Entiéndelo. Es una cuestión de edad. Ahora graciosamente nos llaman viejóvenespero de toda la vida cuando ha empezado a apretar la nostalgia en nuestras cabezas ya somos oficialmente puretas. Es la serie de moda, ha roto todos los esquemas este verano, y ya anuncian con fanfarrias su segunda temporada para 2017. Seguro que te ha encantado Stranger things y que además de haberla visto de los primeros, eres de los que tuvo la brillante idea de verla en versión original. Yo no. He llegado tarde, como siempre, para montarme directamente en la ola, empujado por los colegas (tienes que verla: es una orden), y condenado de antemano por descargármela en versión doblada (no oía nada peor desde El resplandor, y no precisamente por Verónica Forqué).
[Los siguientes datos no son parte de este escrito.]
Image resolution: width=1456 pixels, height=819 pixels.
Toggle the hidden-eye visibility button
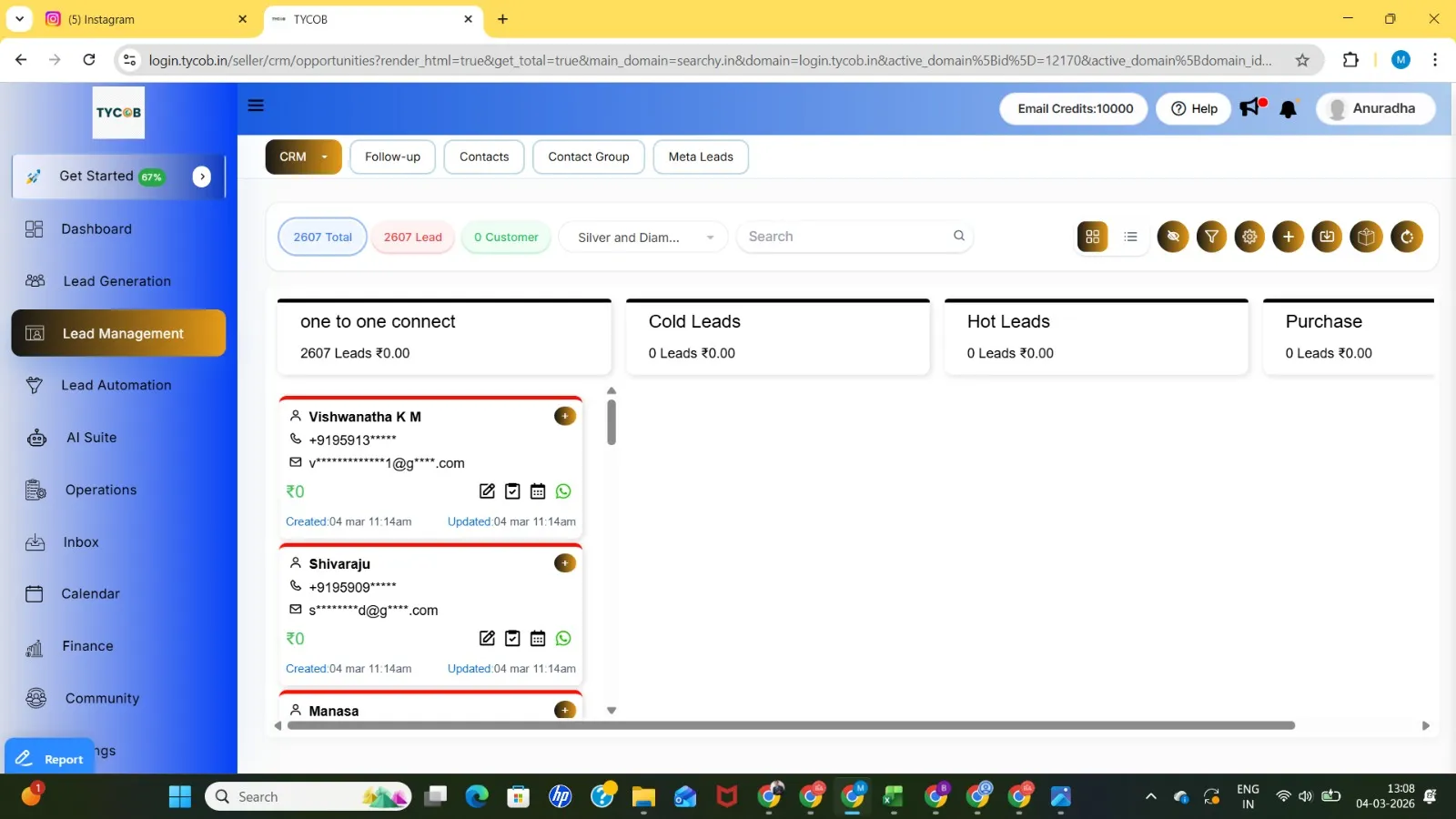(x=1173, y=237)

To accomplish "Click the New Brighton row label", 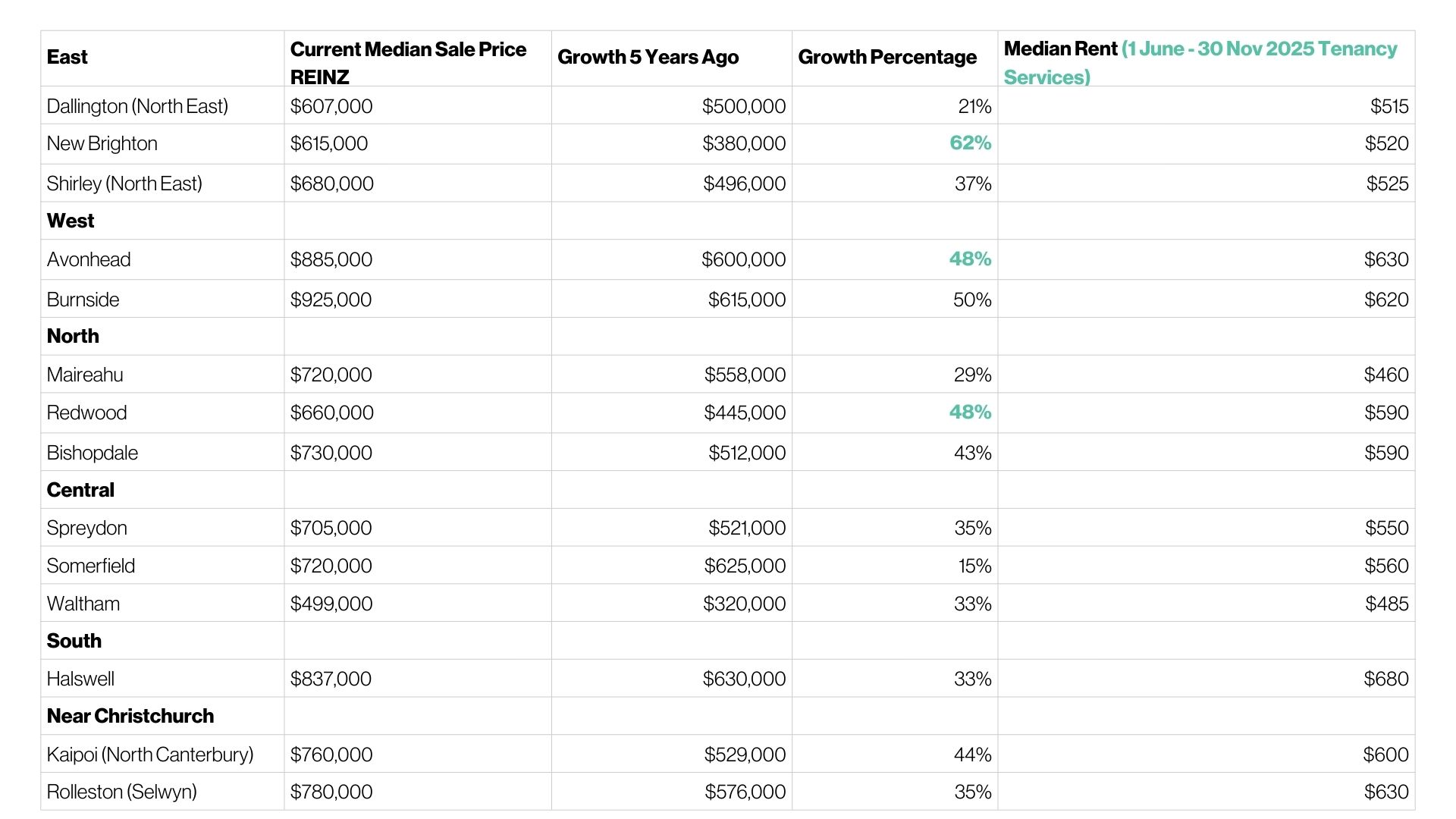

Aun así, ¿por qué la he disfrutado más que cualquier millennial de nueva hornada? Por la puñetera nostalgia de la que os hablaba. Esa es la gran baza de Stranger things y con eso nos clava su aguijón en el centro de la patata.
La estética ochentera, los tebeos de Dragones y Mazmorras, los juegos de rol (los Reyes me trajeron el Hero Quest), la Atari, los póster de pelis míticas de nuestros cines de verano como Tiburón y Posesión infernal, esa musiquita de arcade que recuerda a los recreativos de La Victoria… Cualquier tiempo pasado fue mejor y por supuesto que para Hollywood también. Hemos crecido con aquellas pelis de aventuras, de colegas intrépidos que siempre se dividían entre nerds y gorditos simpáticos (Dustin es Chunk de Los Goonies, obvio), pero también con esa ciencia-ficción y esos sustos sobrenaturales que mirábamos con la mano entreabierta tapándonos los ojos. Eso nos marcó.
Los paralelismos con todo aquel universo que modeló nuestra conciencia hasta los nueve años (cuando ya vemos que llorar no basta) son constantes en los 400 minutos de la primera temporada de esta serie de ‘cosas extrañas’. Tan extraño nos parecía el monstruo de Alien como el rapado con dos ovarios de la teniente Ripley. Aquí el Demogorgon es el bicho malo de La Cosa, de Carpenter, o aquella masa viscosa del Videodrome, de Cronenberg. Ahora nos acojona igual porque nos acordamos de aquellos divertidos malos ratos. Ese mundo de fantasía se trasladaba a la realidad: pensábamos que teníamos un lanzallamas como Ripley cuando teníamos un batiglobo (algún día explicaré el invento); y creíamos que jugar a las chapas en el suelo de tu cuarto significaba que estábamos en San Siro durante la final de Italia 90.
Esas deliciosas cosas inverosímiles que tanto nos entusiasmaban son la salsa de Stranger things. Nos flipa ver cómo un niño con un bate de béisbol acorrala a una bestia infecta; cómo unos niños se van a las tantas a un bosque a buscar a su colega; o cómo la jovencita mona, pistola en mano como Jane Fonda en Barbarella, se mete en el tronco viscoso de un árbol en mitad de la noche al encuentro con el puñetero Demogorgon. Los Duffer Bros son como Tarantino, montan su trabajo como un inmenso mosaico de referencias de lo que han visto y vivido. Stranger things nos encanta porque casi todas las imágenes que escupe están alojadas previamente en nuestro subconsciente. Y porque, además, contiene un interesantísimo trasfondo de crítica al modelo norteamericano conspiranoico que llega hasta nuestros días y que se funde con esa sociedad narcotizada que es capaz de votar en masa a engendros populistas como Trump. Of course.
Más allá del paralelismo con aquel proyecto MKUltra de la CIA en los 60, entusiasma el papel del marido de Karen Wheeler (madre de Mike y Nancy). Fijaos que no recuerdo ni su nombre, pero sus contadas apariciones son para reflejar ese anodino main streamen el que poco importa lo que los políticos hagan con nosotros. “Son del gobierno, Karen, están de nuestra parte”, llega a decirle a su cada vez más inquieta esposa. Normal, si se tiene en cuenta que en el sótano tiene durmiendo sin saberlo un experimento gubernamental con una menor mientras su hija quinceañera se va a la cama con el cachas del instituto tras pimplarse unas birras.
Y ya por último, en el colmo de los homenajes de la serie, está el Should I stay or should I go de los Clash, la canción fetiche del hermano mayor de Will, el niño perdido que da sentido a la trama. Otro de esos temas que escuchaba en mi casa sin prestarle atención, como un ruido ensordecedor de fondo, pero con el que ya podía empezar a presuponer que la vida bien entrados los 30 iba a hacerse muy punk.